I have to tell you something that happened to me last year. I was back from my usual walk with my dogs, and as always, once I got to my yard, I let them off the leash so they could run around. One of them took off at full speed, barking happily… and stopped just inches away from a skunk!
I had a moment of pure terror as I imagined the worst-case scenarios—no need to spell it out, right?

But here’s the thing: they politely kept their distance, the skunk’s tail was perfectly relaxed, and my dog calmly returned to me. As if nothing had happened! Either this skunk was a particularly relaxed yoga enthusiast, or my terrifying 10-pound dog, who is afraid of his own shadow, was no threat to her.
We often have skunks visiting our home. We live in their natural habitat, so they regularly wander around the property. But contrary to what you might think, it’s a very peaceful coexistence: they don’t rummage through my trash, they don’t dig up my lawn, and I even have the luxury of being able to observe and admire them!
Family portrait: who really is our striped skunk?
Let’s start with a proper introduction! Our local star is the striped skunk Mephitis mephitis. Even scientists sometimes have a sense of humor: Mephitis comes from Latin and means “offensive by smell” or “pestilential emanation”… Subtle, isn’t it? And they put it twice in its Latin name, those scientists, just to make sure we get it right!
Physically, it’s about the size of a house cat, with its famous bushy tail half its total length. Her elegant black coat with two white stripes on her back gives her a very chic look, and all that fur is long and dense, giving the impression of having a big animal in front of us, even though Madame only weighs about ten pounds!
BUT!!!
There’s a noticeable difference between our country skunks and city skunks! In the wild, they’re active and slender – about the size of a football, with legs and lots of hair. In an urban environment, with easy access to leftover pizza and other garbage delicacies, they can become… let’s say… the size of a small microwave! These urban skunks are more sedentary and can put on quite a bit of weight when food is readily available… and not too balanced!

Why Is She Destroying and Perfuming Our Courtyard?
Okay, let’s talk about the elephant in the room… or rather, the skunk in the yard! If Mrs. Skunk is visiting your property, it’s because she’s found what she’s looking for: food.
Like raccoons, skunks dig up lawns to hunt for grubs. If your lawn looks like a battlefield in the morning, it’s often a sign that you have a grub problem AND that a hungry skunk has been enjoying a nighttime feast.
In addition to holes in the lawn, there is also the infamous skunk defense system… Let’s talk about it! It is a sticky, yellow musk, a sulfuric alcohol called thioalcohol, secreted by two anal glands, which can be sprayed up to 6 meters (20 ft), and 4 to 6 times in a row.

Tasks to carry out ::
(a) Reproduce the part of the skunk article that opens with the words containing "Like raccoons, skunks" and closes with "a nighttime feast.".
(b) According to the skunk article, how far can a skunk spray its musk?
(c) List every animal or object that the skunk article compares a skunk's size to.

Dataset extract ::
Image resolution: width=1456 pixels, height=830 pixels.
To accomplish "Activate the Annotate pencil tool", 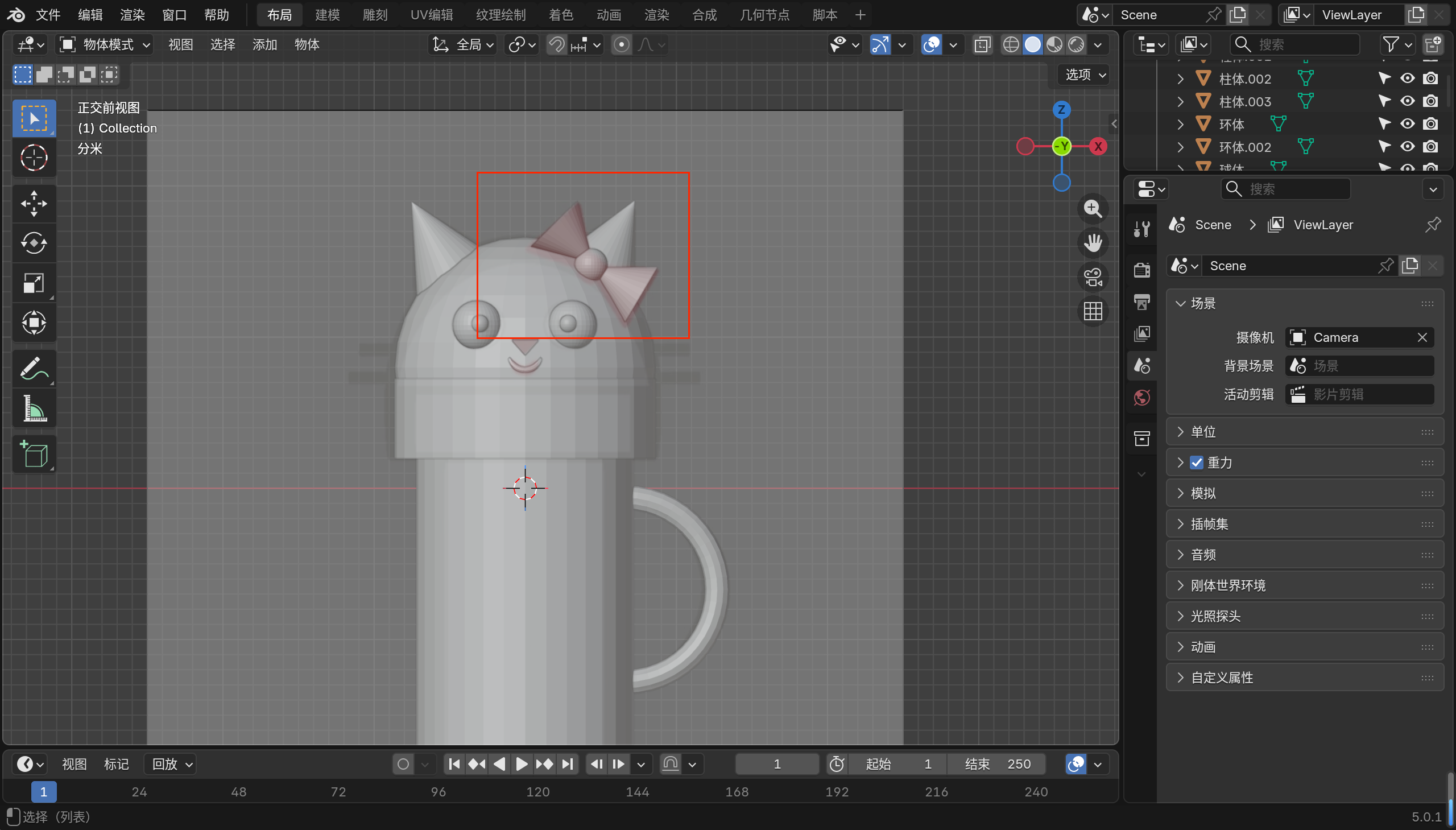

The responses ::
(a)
Like raccoons, skunks dig up lawns to hunt for grubs. If your lawn looks like a battlefield in the morning, it’s often a sign that you have a grub problem AND that a hungry skunk has been enjoying a nighttime feast.

(b) Up to 6 meters (20 ft).

(c)
- A house cat
- A football
- A small microwave